Quotations and examples are key to wrting a good essay. It is often the case that short quotations consiting of only a few words can be much more effective in suppporting your point than long quoations of many lines can. When inserting a quotation into your essay you must put it inside iverted commas: 'the cat jumped over the gate'. If your quotation is longer than a line, you must put it on it's own line, in inverted commas, with spacing above and below it:
'o, that this too too solid flesh would melt, thaw and resolve itself into a dew. Or that the Everlasting had not fixed his canon 'gainst self slaughter. O God, O God, How weary, stale, flat and improfitable seem to me all the uses of this world'. (A1 sc2 L129-134).
Then you can continue with your point.

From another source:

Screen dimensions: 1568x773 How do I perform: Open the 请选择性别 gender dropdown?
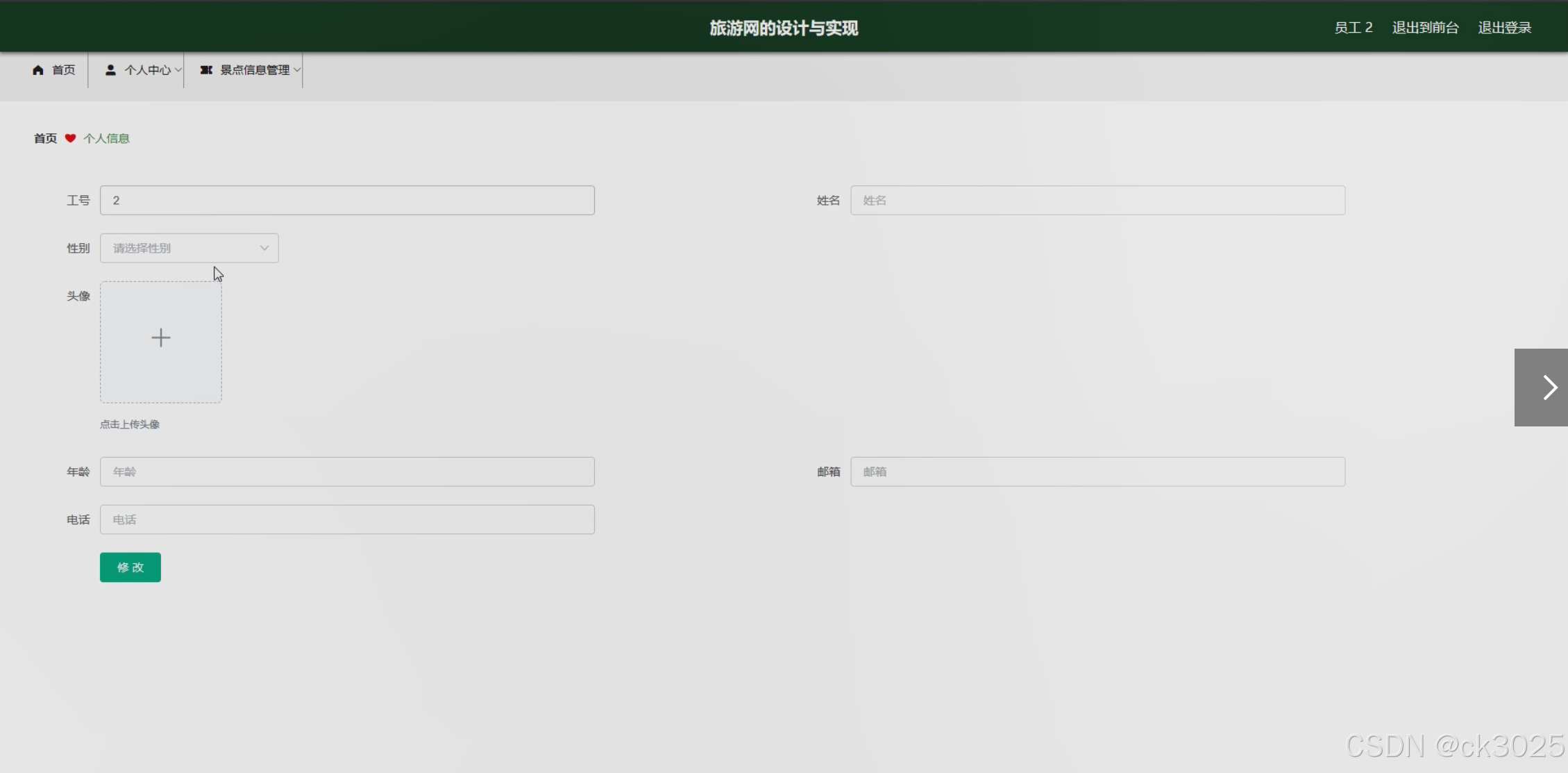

If your quotation is from a play or a book, you must cite where in the text it is from.
Your essay will flow better if you are able to incorporate quotations into the main body of your text, if not, thats fine, it cannot be done with every quotation and your sentence may look like this:
Hamlet's grief for his father was mocked by his uncle, seen in the line 'tis sweet and commendable... to give these mourning duties to your father' (A1S2 87).
or
Claudius mocks Hamlet, teling him that his grief is 'sweet and commendable', yet it is 'unmanly grief', as if Hamlet should be ashamed to mourn the death of his father and should 'cast thy nighted colour off' as he is told by his mother.